Games have transformed beyond all recognition since Link's Awakening made its debut on the Game Boy in 1993. With an entirely new audience's modern tastes to satiate, it's remarkable that it still remains the involving, evocative adventure it has always been. The game's structure and style will be familiar to anyone who has played other top-down adventures (think a lo-fi Link To The Past and you're almost there), but the setting and circumstances certainly won't be.
It's for very good reason that Link's Awakening is considered an anomaly when it comes to the wider Zelda series. It's not set in Hyrule, there's no Triforce to be had and there's no Princess Zelda to rescue.
Instead, Link finds himself washed up on Koholint Island after a shipwreck and, as befits a pocket-sized adventure, his aspiration is much simpler than usual - you must wake up the Wind Fish to get off the island. Strange cameos and enigmatic character dialogue extend the offbeat tone, although in pure gameplay terms, it's classic Zelda.
Taken in by friendly father and daughter combo Tarin and Marin, Link begins an island adventure that's tighter and more focused than its bigger brother A Link To The Past. For good reason, too. Cartridge sizes were hardly luxurious in '93.
Screen by screen, you explore and learn Koholint's terrain by rote - the friendly folk of Mabe Village, the Mysterious Woods, Kanalet Castle, Yarna desert, Goponga Swamp - they're all standard Zelda archetypes, but that never diminishes the sense of discovery. There's a unique sense of place that makes Koholint Island a joy to explore, as long as you don't mind retracing your steps more than a few times.
The Crazy Gang
All that overground exploration could get a little tedious if Koholint's inhabitants weren't such a colourful bunch. One of them is literally called Crazy Tracy, while another communicates only through the telephone. You meet a bear who is a chef. Later, you can help a talking goat who likes to eat paper to deliver a love letter to a man called Mr. Write, who likes to write. Even the signs crack little gags, and let's not forget that your main task is to wake up a sleepy flying whale that lives in an pink, spotty egg atop a mountain.
While all Zelda games have a sense of humour, none lay it on quite so thickly as this one. The slew of cameos from other Nintendo games confirms this is Zelda at its kookiest. Tarin, for example, has a big nose, a moustache, likes mushrooms and at one point turns into a racoon. There are plenty of other, more direct Mario series references too. Some enemies are lifted wholesale, and for this DX version, Nintendo added side-scrolling sections with Goombas and Piranha Plants in them. Even Kirby gets a look-in.
As the overland map slowly reveals itself, you not only get introduced to the full range of Koholint oddballs, you also get to know them.

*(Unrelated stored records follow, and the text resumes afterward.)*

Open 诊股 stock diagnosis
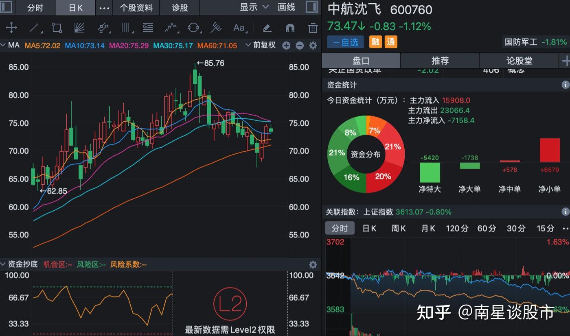570x336 pixels. pos(180,7)
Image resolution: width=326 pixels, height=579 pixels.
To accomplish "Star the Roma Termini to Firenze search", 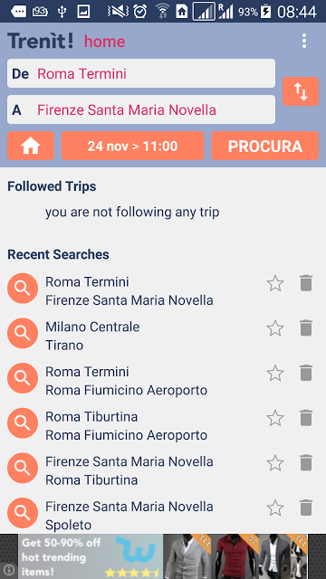I will (275, 283).
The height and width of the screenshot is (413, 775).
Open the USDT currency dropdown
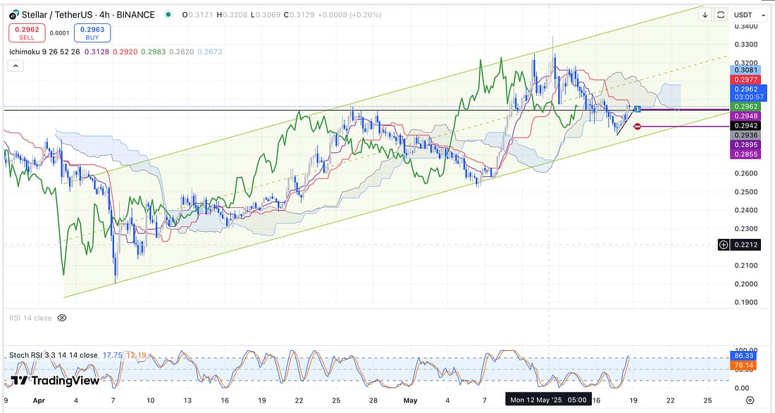point(750,15)
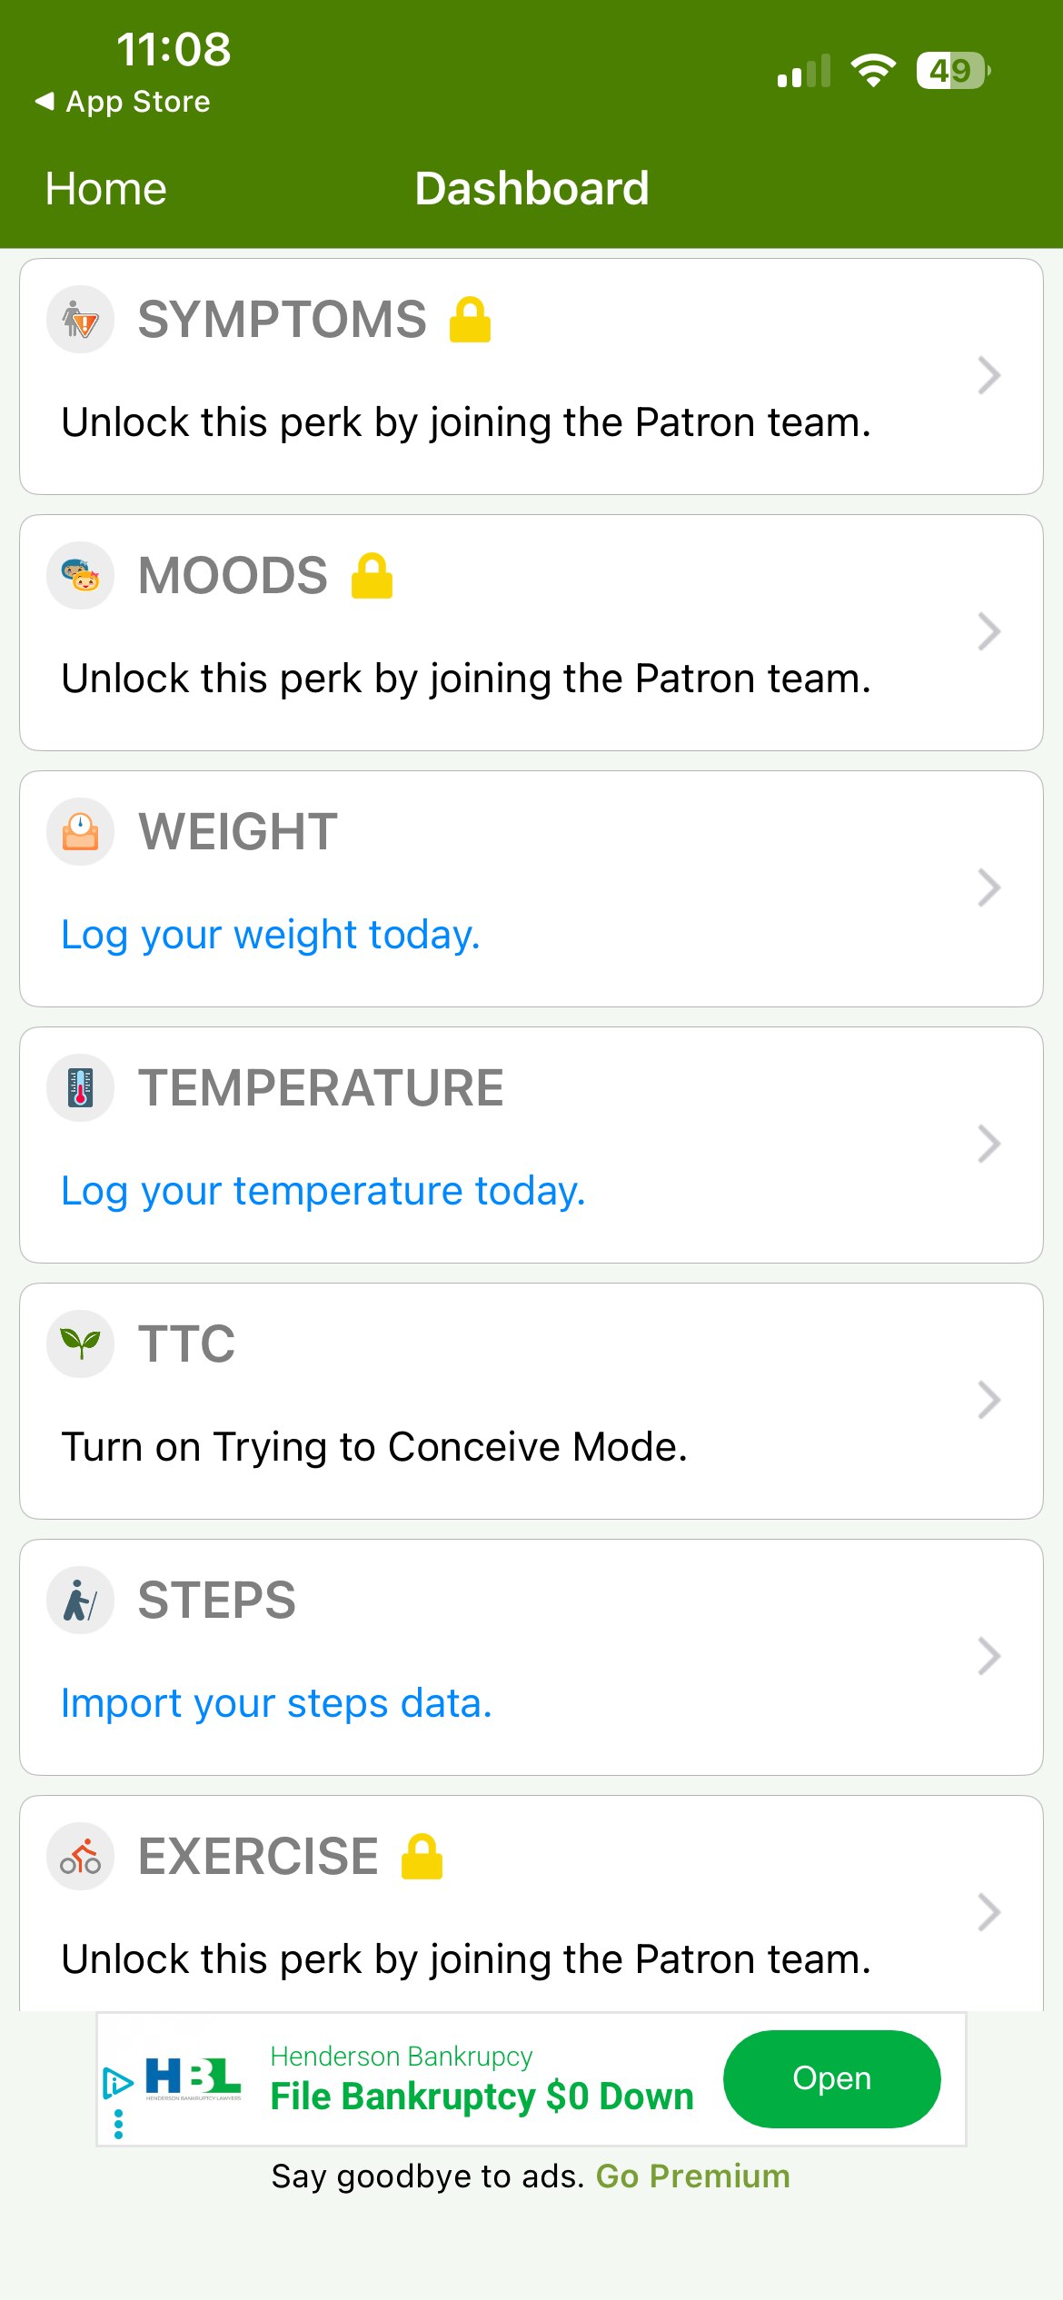This screenshot has height=2300, width=1063.
Task: Tap Turn on Trying to Conceive Mode
Action: (x=374, y=1447)
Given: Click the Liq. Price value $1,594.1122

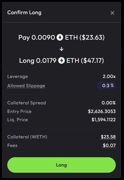Looking at the screenshot, I should (x=103, y=120).
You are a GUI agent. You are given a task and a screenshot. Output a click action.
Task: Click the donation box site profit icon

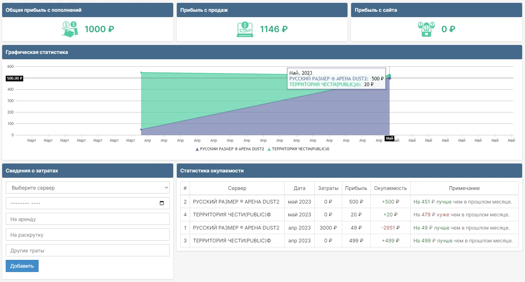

It's often more fun completing fetch quests for these jokers than playing the 'main' game.
So the overworld is joy, that much is clear. The dungeons, on the other hand, are where modern gamers used to more thorough sign-posting may come unstuck. Of course, they are designed with the same ingenuity and faultless internal logic you'd expect from a top-quality Zelda game. Find a key, push a block, vanquish a foe - they start simply enough and become genuinely labyrinthine just a couple of hours in.
Their class is unquestionable, but they require real concentration to conquer. This is not dip-in, dip-out stuff. There is no hint system, no computer-controlled Link to jump in and show you the way nor Sheikah Stone to show you glimpses of what you should be doing. It's you and your brain against old-fashioned, unforgiving dungeon design.